ERM is implemented through a management PDCA (Plan, Do, Check, Action) cycle.
（1）By identifying and assessing risks, the Group quantitatively and
qualitatively measures the risks it bears. (See section ‘A.’Specifying Risks.)
（2）By determining risk appetite and management resource allocation, a management plan is drafted. (See section ‘B.’Establishing Management Plan Based on the Determination of Risk Appetite and Allocation of Management Resources.)
（3）Business is driven based on the management plan.
（4）The actual risk appetite is monitored.
In addition,（5）business performance is evaluated in comparison with risk appetite. (See section ‘C.’ Monitoring Risk Appetite and Business Evaluation.)
In cases when the 【Check】process has discovered problems, response and remediation measures are drafted in the 【Plan】process and then implemented in the【Do】process.
Control of Risk
Positioning risk management as a top-priority management task, the MS&AD Group has established the MS&AD Insurance Group Risk Management Basic Policy which underpins common risk management exercised throughout the Group. Specifically, the policy identifies the principal types of risk with impact on the Group’s business portfolio, stipulates how risk factors are to be evaluated both quantitatively and qualitatively, and promotes risk management based on those evaluations. More-detailed information on the Group’s risk management systems is posted on the Group’s official website.
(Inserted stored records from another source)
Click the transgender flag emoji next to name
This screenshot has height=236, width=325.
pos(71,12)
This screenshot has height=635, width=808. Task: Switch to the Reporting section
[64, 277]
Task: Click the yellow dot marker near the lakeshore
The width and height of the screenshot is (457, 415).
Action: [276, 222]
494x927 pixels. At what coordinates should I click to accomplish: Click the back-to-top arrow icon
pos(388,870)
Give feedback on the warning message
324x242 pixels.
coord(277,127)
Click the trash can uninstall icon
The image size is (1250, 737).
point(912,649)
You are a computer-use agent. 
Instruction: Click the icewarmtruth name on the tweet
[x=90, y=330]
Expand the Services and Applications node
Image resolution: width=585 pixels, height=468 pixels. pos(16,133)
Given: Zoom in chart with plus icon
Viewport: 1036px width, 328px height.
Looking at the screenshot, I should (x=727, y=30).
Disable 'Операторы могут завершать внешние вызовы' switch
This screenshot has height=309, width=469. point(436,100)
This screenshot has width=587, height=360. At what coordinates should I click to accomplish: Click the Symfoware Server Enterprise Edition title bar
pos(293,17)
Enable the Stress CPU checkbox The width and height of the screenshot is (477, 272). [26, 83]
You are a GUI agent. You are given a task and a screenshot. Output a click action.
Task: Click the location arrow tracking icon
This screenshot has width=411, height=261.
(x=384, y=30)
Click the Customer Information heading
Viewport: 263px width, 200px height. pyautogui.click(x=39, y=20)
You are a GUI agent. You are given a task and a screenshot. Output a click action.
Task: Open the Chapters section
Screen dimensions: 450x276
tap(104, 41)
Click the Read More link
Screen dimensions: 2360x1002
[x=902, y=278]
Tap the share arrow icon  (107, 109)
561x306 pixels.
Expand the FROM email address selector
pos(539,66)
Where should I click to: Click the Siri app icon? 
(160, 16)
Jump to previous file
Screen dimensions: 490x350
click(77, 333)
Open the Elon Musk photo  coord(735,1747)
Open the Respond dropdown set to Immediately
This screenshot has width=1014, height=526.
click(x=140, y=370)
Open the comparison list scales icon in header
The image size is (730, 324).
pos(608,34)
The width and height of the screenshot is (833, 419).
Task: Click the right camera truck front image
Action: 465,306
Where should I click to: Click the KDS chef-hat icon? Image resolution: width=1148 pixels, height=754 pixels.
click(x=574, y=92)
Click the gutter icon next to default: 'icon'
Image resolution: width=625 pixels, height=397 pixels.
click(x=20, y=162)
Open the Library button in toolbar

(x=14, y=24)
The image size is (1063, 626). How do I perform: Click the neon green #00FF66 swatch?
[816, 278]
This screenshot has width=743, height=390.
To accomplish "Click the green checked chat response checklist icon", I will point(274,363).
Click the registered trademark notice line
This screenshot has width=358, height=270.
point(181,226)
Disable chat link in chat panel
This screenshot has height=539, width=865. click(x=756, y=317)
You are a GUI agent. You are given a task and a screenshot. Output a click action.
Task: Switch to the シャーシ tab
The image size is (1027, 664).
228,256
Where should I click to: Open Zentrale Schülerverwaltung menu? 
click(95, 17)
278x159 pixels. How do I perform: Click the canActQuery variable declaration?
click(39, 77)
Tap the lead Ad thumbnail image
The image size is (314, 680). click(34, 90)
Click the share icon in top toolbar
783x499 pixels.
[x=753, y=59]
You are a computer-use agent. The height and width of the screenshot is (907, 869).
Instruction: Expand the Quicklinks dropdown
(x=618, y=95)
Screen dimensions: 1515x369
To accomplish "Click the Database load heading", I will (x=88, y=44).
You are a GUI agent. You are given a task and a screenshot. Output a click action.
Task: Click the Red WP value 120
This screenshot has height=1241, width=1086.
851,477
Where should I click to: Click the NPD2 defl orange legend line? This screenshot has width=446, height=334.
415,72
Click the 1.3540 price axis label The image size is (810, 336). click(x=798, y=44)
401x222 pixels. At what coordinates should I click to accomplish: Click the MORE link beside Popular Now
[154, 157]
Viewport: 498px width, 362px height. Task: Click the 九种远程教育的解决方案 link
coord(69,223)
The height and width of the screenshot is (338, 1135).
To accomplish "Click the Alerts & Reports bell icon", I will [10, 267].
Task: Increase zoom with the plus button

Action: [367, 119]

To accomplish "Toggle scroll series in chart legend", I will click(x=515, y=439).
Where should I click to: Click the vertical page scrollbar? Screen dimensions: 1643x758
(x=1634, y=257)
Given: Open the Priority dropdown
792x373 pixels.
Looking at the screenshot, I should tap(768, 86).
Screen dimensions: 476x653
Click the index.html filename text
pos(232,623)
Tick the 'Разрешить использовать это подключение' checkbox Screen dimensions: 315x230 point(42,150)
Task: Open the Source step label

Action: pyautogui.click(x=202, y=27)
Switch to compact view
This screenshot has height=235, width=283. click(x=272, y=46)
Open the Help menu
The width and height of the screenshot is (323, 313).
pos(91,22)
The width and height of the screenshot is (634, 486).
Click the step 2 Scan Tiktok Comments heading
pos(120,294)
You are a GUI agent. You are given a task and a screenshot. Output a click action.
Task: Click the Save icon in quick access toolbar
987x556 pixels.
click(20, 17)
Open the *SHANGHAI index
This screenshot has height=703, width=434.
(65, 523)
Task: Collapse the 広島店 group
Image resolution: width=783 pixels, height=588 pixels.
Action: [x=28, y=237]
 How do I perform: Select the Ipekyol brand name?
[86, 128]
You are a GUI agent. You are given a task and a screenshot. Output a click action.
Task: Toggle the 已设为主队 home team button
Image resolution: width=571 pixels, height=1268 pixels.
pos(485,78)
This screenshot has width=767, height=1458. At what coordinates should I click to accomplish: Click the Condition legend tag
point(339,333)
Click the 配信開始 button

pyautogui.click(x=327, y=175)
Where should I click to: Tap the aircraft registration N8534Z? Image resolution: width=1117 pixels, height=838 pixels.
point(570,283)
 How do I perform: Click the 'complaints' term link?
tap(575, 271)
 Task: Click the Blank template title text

The Group divides risks into four categories - insurance underwriting risk, asset management risk, liquidity risk, and operational risk - and confirms and evaluates the condition of the risk management and systems of the Group’s domestic insurance companies. In addition, to ensure that the Group’s overall soundness is not impacted by such factors as intra-Group risk propagation, uneven risk distributions, and risk concentrations, the Group monitors such factors as the management of investment and financing concentration and the situation regarding transactions among Group companies.
With respect to insurance underwriting risk, asset management risk, and operational risk, each risk amount is measured using stochastic methods and regularly confirms that the level of assumed risks is commensurate with the Group’s capital resources. In addition, monthly monitoring is implemented to confirm that the risks assumed by the Group’s domestic insurance companies do not exceed the stipulated limits, and emphasis is placed on monitoring the risk trends of each company.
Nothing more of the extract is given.